PAGE EXTRACT:
──────────

It has to be said that the There Was A Hole Here. It’s Gone Now EP from Georgia band Lazer/Wulf is one remarkable release, a stirring and intriguing piece of songwriting and realisation. The EP, barely touching twelve minutes in length contains four tracks making one full, continuous, and evolving emotive experience which is individual to each who immerses themselves in its powerful presence. It is a release which no matter the original premise and theme which the artist represents with its sounds, instigates a personal vision and journey which changes and finds its own evolution the more one spends in its company.

Lazer/Wulf is an instrumental band who occasionally use vocals as another element not a focus. From Athens, GA, the trio of guitarist Bryan Aiken, bassist Sean Peiffer, and drummer Brad Rice, create an involved form of progressive metal fused with distinct and varied strains such as sludge, jazz, technical metal, and more. Their music is wonderfully unpredictable and impossible to bring any expectations to, except that from the evidence of There Was A Hole Here. It’s Gone Now it will be something unforgettable. Their sound is dense and rich in consumptive originality without becoming painfully intrusive, its heart and breath a perpetual trigger for individual thoughts and responses.

──────────

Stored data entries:
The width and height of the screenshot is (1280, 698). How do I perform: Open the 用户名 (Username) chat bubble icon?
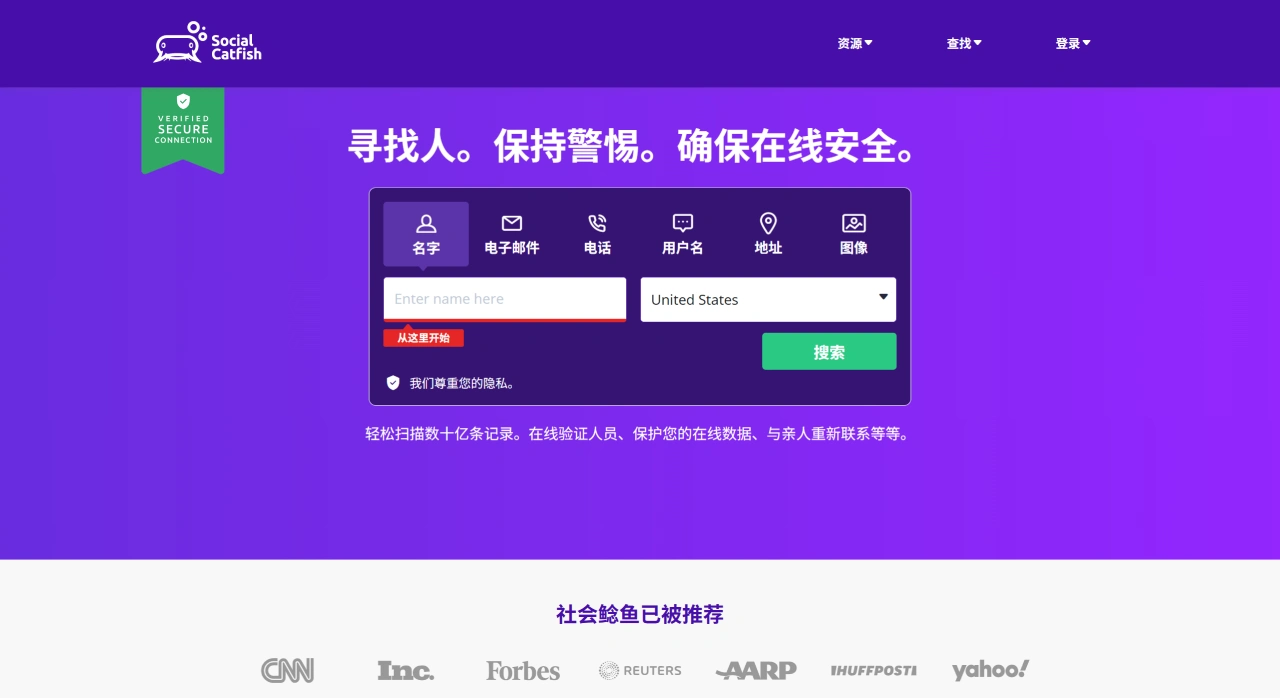point(682,223)
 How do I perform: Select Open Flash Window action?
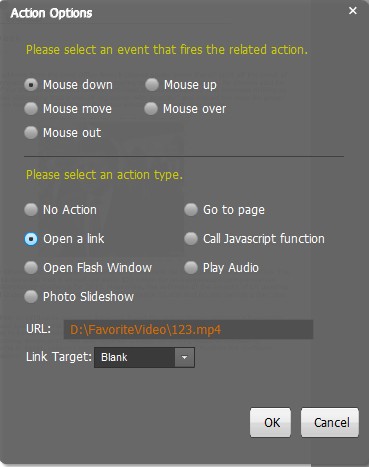31,268
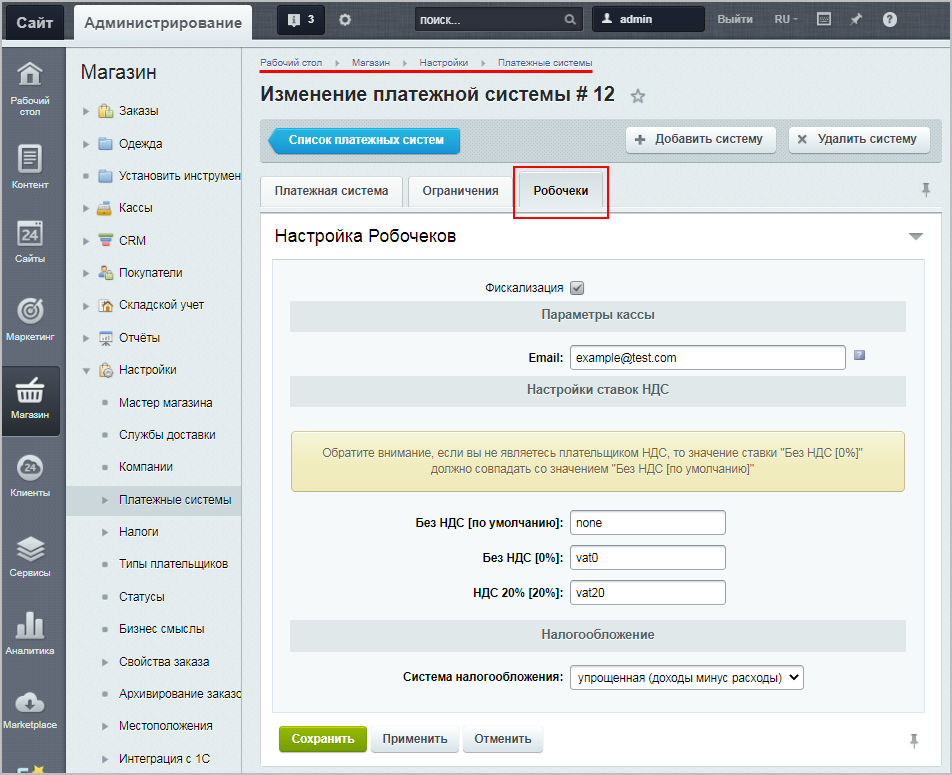The height and width of the screenshot is (775, 952).
Task: Switch to the Платежная система tab
Action: tap(331, 191)
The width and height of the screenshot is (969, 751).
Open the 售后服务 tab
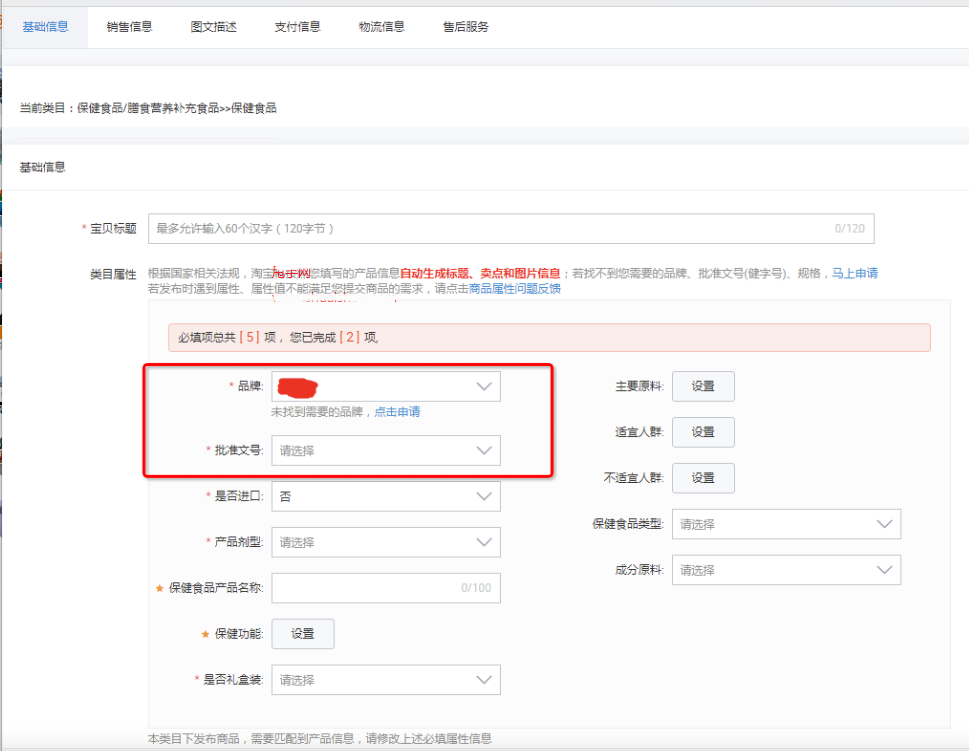point(465,27)
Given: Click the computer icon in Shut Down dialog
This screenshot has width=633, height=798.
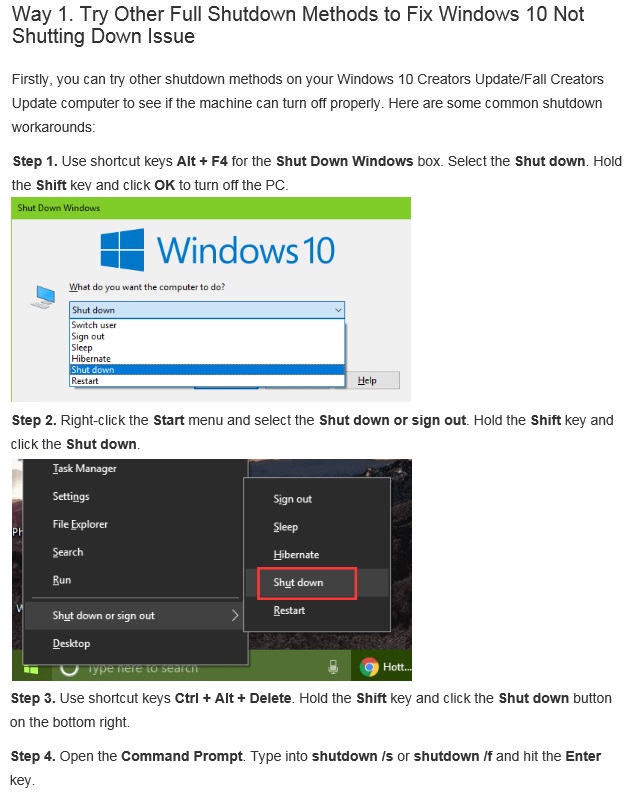Looking at the screenshot, I should tap(43, 297).
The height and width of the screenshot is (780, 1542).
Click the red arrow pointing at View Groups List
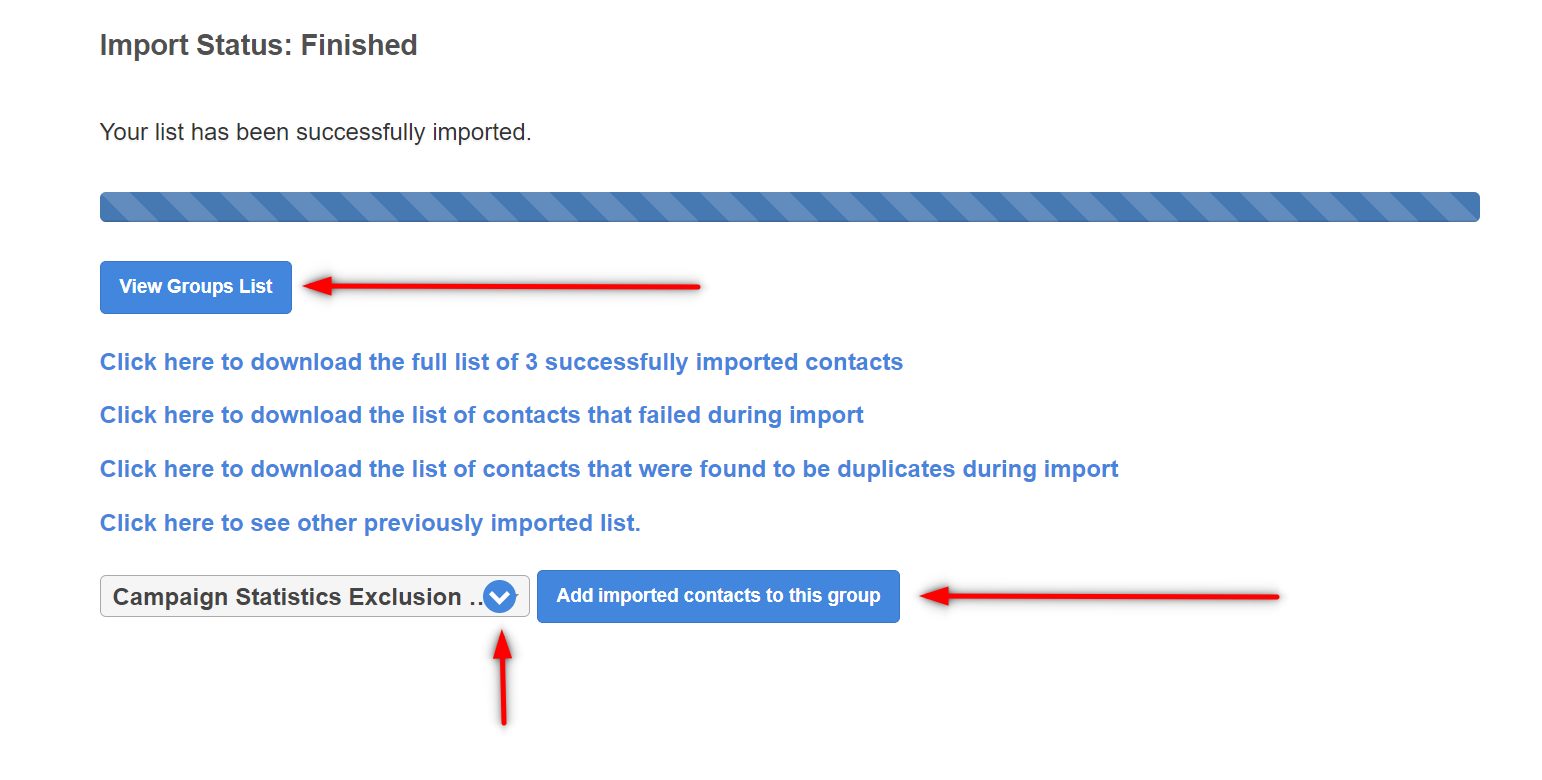[x=500, y=287]
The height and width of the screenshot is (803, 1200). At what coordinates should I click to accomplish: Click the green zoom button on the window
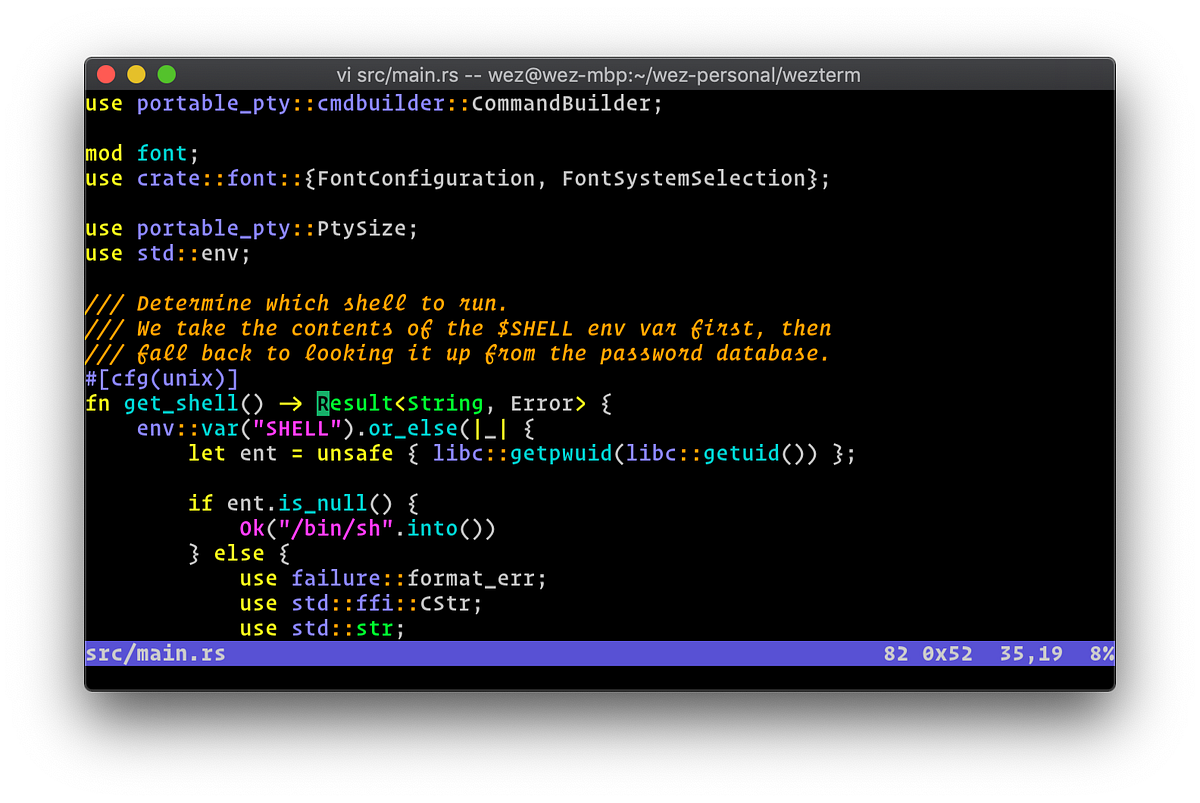(x=166, y=73)
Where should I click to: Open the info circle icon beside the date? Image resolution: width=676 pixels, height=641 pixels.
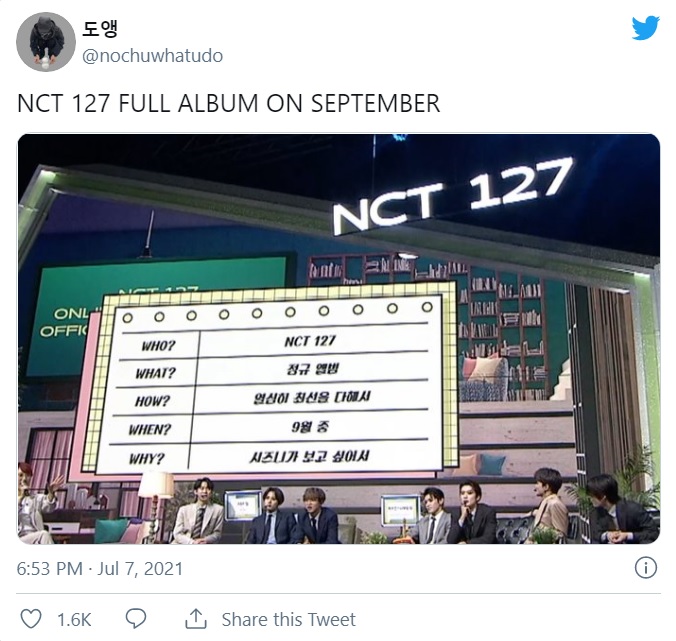pos(645,568)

──────────

CHECK YOUR UNDERSTANDING:
• 1. In the Lazer/Wulf review, could you rewrite the passage between "Lazer/Wulf is an" and "thoughts and responses.", inclusive, with "trio" replaced by "three-piece"?
• 2. Which members of Lazer/Wulf does the review name, and what does each play?

YOUR WRITTEN ANSWERS:
• 1.
Lazer/Wulf is an instrumental band who occasionally use vocals as another element not a focus. From Athens, GA, the three-piece of guitarist Bryan Aiken, bassist Sean Peiffer, and drummer Brad Rice, create an involved form of progressive metal fused with distinct and varied strains such as sludge, jazz, technical metal, and more. Their music is wonderfully unpredictable and impossible to bring any expectations to, except that from the evidence of There Was A Hole Here. It’s Gone Now it will be something unforgettable. Their sound is dense and rich in consumptive originality without becoming painfully intrusive, its heart and breath a perpetual trigger for individual thoughts and responses.

• 2.
- Bryan Aiken, guitarist
- Sean Peiffer, bassist
- Brad Rice, drummer